Stored records:

=== Section Start ===

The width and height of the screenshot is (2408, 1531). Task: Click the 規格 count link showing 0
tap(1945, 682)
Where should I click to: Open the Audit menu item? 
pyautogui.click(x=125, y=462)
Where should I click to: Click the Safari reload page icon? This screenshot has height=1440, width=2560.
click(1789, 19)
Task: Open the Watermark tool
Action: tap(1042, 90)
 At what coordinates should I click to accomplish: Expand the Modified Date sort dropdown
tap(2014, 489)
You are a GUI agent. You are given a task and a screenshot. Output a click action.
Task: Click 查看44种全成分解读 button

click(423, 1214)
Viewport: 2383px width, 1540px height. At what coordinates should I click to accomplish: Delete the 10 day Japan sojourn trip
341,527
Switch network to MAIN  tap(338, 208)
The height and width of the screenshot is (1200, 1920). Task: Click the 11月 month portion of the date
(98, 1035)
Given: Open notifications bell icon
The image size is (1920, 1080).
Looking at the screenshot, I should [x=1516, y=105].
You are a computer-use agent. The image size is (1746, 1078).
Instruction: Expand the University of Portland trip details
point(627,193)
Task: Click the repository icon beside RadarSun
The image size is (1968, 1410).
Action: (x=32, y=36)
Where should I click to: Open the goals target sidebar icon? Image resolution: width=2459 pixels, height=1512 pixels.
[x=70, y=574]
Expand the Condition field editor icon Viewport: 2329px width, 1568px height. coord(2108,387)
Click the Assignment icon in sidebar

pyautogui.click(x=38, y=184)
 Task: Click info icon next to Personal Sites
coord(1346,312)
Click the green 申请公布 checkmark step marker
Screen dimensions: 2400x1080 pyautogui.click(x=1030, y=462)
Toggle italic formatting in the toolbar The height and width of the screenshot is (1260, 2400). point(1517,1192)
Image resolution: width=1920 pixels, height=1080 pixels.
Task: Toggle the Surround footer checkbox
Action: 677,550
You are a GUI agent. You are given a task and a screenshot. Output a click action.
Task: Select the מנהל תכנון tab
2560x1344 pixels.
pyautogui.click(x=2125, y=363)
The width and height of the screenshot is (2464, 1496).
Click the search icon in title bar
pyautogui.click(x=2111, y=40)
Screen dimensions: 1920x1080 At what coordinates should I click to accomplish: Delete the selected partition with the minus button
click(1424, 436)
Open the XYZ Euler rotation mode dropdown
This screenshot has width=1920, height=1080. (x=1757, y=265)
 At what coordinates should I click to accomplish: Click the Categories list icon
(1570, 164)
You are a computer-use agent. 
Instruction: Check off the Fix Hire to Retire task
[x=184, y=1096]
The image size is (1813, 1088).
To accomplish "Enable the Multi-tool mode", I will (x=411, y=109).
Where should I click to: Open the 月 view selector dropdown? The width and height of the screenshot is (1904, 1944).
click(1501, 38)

=== Section End ===

What is needed: The records above should be printed in full, exactly as they appear.

Your response:
The width and height of the screenshot is (2408, 1531). Task: Click the 規格 count link showing 0
tap(1945, 682)
Where should I click to: Open the Audit menu item? 
pyautogui.click(x=125, y=462)
Where should I click to: Click the Safari reload page icon? This screenshot has height=1440, width=2560.
click(1789, 19)
Task: Open the Watermark tool
Action: tap(1042, 90)
 At what coordinates should I click to accomplish: Expand the Modified Date sort dropdown
tap(2014, 489)
You are a GUI agent. You are given a task and a screenshot. Output a click action.
Task: Click 查看44种全成分解读 button

click(423, 1214)
Viewport: 2383px width, 1540px height. At what coordinates should I click to accomplish: Delete the 10 day Japan sojourn trip
341,527
Switch network to MAIN  tap(338, 208)
The height and width of the screenshot is (1200, 1920). Task: Click the 11月 month portion of the date
(98, 1035)
Given: Open notifications bell icon
The image size is (1920, 1080).
Looking at the screenshot, I should [x=1516, y=105].
You are a computer-use agent. The image size is (1746, 1078).
Instruction: Expand the University of Portland trip details
point(627,193)
Task: Click the repository icon beside RadarSun
The image size is (1968, 1410).
Action: (x=32, y=36)
Where should I click to: Open the goals target sidebar icon? Image resolution: width=2459 pixels, height=1512 pixels.
[x=70, y=574]
Expand the Condition field editor icon Viewport: 2329px width, 1568px height. coord(2108,387)
Click the Assignment icon in sidebar

pyautogui.click(x=38, y=184)
 Task: Click info icon next to Personal Sites
coord(1346,312)
Click the green 申请公布 checkmark step marker
Screen dimensions: 2400x1080 pyautogui.click(x=1030, y=462)
Toggle italic formatting in the toolbar The height and width of the screenshot is (1260, 2400). point(1517,1192)
Image resolution: width=1920 pixels, height=1080 pixels.
Task: Toggle the Surround footer checkbox
Action: 677,550
You are a GUI agent. You are given a task and a screenshot. Output a click action.
Task: Select the מנהל תכנון tab
2560x1344 pixels.
pyautogui.click(x=2125, y=363)
The width and height of the screenshot is (2464, 1496).
Click the search icon in title bar
pyautogui.click(x=2111, y=40)
Screen dimensions: 1920x1080 At what coordinates should I click to accomplish: Delete the selected partition with the minus button
click(1424, 436)
Open the XYZ Euler rotation mode dropdown
This screenshot has width=1920, height=1080. (x=1757, y=265)
 At what coordinates should I click to accomplish: Click the Categories list icon
(1570, 164)
You are a computer-use agent. 
Instruction: Check off the Fix Hire to Retire task
[x=184, y=1096]
The image size is (1813, 1088).
To accomplish "Enable the Multi-tool mode", I will (x=411, y=109).
Where should I click to: Open the 月 view selector dropdown? The width and height of the screenshot is (1904, 1944).
click(1501, 38)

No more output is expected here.